#### Extracted text

By Jim Saunders ©2023 The News Service of Florida

TALLAHASSEE — Health regulators Monday ordered an Orlando abortion clinic to pay a $193,000 fine for violating a law that requires women to wait 24 hours before having abortions, nearly three times the fine recommended by an administrative law judge.

The state Agency for Health Care Administration issued a final order requiring the Center of Orlando for Women to pay a $1,000 fine for each of 193 violations shortly after the law took effect in April 2022.

Administrative Law Judge J. Bruce Culpepper this spring issued a recommended order that said the clinic should pay a $67,550 fine — $350 for each violation. But under administrative law, the recommended order had to go to the Agency for Health Care Administration for a final decision.

Monday’s final order, signed by Agency for Health Care Administration Secretary Jason Weida, said “the record is devoid of any reasons why respondent (the clinic) could not comply with the law prior to May 9, 2022, which was the date it first began complying with it.”

In a document filed in March at the state Division of Administrative Hearings, an attorney for the clinic proposed paying a $19,300 fine — $100 for each violation — and said a $193,000 fine “would likely force the clinic into bankruptcy or closure.”

The case was one of a series of similar efforts by the Agency for Health Care Administration to fine clinics for not complying with the waiting-period law in the weeks after it took effect.

The Legislature passed the waiting-period requirement in 2015. But the law spurred a lengthy court fight and did not take effect until April 25, 2022, when Leon County Circuit Judge Angela Dempsey entered a final judgment upholding it.

The law requires women to receive information from doctors about abortions and then wait at least 24 hours before having the procedures.

Regulators filed a series of cases after inspecting records about compliance with the law following Dempsey’s ruling. In the Orlando clinic’s case, the agency alleged that 193 abortions were performed at the facility from April 26, 2022, to May 7, 2022, without 24-hour waiting periods. State law allows the agency to collect a maximum of $1,000 for each violation of the law.

In filings at the Division of Administrative Hearings, the Orlando clinic said it repeatedly sought clarification from the Agency for Health Care Administration in April 2022 and early May 2022 about when the law would take effect but did not receive information.

########
#### Information provided

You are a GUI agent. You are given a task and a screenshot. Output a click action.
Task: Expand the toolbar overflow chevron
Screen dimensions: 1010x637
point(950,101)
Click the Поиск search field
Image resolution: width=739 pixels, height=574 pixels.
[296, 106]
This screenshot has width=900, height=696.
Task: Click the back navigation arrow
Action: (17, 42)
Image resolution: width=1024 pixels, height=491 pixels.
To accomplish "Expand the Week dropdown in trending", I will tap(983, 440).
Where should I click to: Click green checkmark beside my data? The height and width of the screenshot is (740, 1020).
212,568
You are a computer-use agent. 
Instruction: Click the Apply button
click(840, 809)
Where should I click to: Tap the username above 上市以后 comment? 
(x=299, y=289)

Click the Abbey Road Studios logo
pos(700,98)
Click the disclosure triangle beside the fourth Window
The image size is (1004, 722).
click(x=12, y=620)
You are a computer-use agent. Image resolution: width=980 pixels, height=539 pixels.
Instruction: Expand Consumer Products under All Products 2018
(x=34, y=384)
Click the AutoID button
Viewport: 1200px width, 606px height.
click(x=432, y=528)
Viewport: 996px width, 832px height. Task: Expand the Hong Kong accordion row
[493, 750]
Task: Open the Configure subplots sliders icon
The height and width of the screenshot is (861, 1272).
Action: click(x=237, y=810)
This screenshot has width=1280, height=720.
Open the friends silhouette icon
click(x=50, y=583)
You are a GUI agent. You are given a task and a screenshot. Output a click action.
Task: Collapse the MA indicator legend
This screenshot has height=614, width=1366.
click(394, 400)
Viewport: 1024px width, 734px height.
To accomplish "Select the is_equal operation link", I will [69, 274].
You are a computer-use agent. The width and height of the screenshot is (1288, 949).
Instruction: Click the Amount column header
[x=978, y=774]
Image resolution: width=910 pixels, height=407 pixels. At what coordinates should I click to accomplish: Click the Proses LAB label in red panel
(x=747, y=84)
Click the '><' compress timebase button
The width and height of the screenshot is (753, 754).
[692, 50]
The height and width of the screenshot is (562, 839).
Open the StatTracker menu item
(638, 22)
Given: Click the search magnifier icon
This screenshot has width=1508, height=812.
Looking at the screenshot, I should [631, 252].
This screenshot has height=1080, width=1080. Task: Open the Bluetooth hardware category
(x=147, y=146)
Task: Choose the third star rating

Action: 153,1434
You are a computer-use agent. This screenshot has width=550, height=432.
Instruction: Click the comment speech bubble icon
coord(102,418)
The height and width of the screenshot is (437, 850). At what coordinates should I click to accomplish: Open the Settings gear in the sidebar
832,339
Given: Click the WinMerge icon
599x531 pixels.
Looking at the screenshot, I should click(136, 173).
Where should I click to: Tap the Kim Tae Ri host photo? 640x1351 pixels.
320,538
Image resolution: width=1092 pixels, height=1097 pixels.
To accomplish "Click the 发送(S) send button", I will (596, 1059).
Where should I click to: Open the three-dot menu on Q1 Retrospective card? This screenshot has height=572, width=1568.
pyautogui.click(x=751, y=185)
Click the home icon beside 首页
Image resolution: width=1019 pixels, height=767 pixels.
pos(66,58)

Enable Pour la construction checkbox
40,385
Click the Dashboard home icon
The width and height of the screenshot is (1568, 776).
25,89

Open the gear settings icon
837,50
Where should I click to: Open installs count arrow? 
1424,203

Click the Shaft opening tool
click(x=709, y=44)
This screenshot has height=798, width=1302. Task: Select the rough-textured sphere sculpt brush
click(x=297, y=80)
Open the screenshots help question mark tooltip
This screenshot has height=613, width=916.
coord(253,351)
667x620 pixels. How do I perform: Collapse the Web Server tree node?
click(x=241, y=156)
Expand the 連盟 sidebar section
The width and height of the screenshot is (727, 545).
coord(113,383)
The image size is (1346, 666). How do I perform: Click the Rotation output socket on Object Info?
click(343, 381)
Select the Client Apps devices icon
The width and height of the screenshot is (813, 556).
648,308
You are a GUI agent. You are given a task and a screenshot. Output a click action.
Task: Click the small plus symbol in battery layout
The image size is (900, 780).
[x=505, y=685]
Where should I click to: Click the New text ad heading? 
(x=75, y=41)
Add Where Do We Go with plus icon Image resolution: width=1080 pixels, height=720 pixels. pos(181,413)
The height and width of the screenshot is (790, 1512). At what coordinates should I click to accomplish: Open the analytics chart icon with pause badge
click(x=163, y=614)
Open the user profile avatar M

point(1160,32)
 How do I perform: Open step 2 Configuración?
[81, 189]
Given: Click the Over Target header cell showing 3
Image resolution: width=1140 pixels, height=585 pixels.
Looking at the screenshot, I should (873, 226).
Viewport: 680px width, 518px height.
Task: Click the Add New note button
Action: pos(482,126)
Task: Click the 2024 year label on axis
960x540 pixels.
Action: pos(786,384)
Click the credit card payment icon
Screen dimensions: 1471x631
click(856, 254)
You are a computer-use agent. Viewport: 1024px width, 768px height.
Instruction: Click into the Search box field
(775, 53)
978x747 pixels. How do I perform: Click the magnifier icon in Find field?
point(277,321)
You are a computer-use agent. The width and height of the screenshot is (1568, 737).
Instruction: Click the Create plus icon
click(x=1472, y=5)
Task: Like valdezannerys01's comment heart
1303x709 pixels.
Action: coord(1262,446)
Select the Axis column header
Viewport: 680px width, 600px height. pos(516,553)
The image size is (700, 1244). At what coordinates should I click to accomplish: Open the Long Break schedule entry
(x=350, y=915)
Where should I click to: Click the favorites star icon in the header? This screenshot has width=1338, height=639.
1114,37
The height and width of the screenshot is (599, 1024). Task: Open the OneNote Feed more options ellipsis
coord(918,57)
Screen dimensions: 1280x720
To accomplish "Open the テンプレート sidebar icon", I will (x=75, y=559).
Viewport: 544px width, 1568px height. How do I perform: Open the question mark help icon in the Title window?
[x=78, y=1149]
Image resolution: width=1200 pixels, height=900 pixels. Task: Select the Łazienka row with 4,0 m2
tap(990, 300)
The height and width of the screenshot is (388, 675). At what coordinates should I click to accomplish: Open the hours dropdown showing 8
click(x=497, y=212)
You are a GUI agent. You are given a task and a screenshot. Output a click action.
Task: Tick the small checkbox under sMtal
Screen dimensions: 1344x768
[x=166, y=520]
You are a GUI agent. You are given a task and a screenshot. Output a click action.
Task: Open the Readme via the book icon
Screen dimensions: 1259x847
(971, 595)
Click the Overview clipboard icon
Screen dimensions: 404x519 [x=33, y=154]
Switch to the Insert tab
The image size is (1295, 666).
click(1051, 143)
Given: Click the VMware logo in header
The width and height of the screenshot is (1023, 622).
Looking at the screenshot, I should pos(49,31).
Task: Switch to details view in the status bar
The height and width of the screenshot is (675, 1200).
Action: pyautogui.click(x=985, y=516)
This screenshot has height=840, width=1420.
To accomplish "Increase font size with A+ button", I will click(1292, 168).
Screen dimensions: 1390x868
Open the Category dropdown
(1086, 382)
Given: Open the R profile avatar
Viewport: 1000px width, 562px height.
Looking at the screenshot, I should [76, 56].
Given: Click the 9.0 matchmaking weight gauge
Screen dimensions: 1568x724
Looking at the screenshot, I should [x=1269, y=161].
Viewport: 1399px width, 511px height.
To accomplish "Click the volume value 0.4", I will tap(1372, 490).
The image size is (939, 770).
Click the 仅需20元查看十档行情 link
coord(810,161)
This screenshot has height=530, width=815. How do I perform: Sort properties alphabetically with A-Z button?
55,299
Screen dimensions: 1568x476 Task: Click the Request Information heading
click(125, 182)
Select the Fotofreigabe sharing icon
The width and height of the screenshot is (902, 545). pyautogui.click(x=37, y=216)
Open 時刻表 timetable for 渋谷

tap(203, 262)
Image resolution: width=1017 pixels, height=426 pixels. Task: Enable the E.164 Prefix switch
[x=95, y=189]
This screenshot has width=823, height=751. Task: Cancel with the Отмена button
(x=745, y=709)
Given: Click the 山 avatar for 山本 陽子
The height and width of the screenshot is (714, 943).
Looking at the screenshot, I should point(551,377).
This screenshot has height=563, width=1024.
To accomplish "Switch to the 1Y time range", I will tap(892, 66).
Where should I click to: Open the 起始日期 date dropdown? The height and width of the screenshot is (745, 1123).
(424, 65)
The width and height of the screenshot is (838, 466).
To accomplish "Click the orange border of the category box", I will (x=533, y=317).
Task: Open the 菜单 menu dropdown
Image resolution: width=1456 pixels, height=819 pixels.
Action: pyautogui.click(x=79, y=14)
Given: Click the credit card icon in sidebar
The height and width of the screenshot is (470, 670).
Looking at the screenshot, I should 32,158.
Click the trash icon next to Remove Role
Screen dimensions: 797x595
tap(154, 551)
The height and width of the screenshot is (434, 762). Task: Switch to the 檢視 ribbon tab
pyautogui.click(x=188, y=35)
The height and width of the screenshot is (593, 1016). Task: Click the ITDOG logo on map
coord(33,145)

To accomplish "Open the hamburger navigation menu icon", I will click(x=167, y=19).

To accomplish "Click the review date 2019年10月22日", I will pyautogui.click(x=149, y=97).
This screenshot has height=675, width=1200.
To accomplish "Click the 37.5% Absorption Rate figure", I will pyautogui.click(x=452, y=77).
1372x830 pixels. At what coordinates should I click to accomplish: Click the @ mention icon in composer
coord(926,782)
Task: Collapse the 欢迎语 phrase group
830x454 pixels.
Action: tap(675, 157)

########

• Task item A
Using the article on the Orlando clinic fine, answer the following:
(i) How much per violation did the administrative law judge's recommended order say the clinic should pay?
(ii) In what year did the Legislature pass the waiting-period requirement?
(iii) On what date did the clinic first begin complying with the law, according to the final order?
• Task item B
Copy everything from "The Legislature passed" down to "of the law." in the article on the Orlando clinic fine.
Answer using only the text about the Orlando clinic fine.

• Answer area A
(i) $350 for each violation
(ii) 2015
(iii) May 9, 2022

• Answer area B
The Legislature passed the waiting-period requirement in 2015. But the law spurred a lengthy court fight and did not take effect until April 25, 2022, when Leon County Circuit Judge Angela Dempsey entered a final judgment upholding it.

The law requires women to receive information from doctors about abortions and then wait at least 24 hours before having the procedures.

Regulators filed a series of cases after inspecting records about compliance with the law following Dempsey’s ruling. In the Orlando clinic’s case, the agency alleged that 193 abortions were performed at the facility from April 26, 2022, to May 7, 2022, without 24-hour waiting periods. State law allows the agency to collect a maximum of $1,000 for each violation of the law.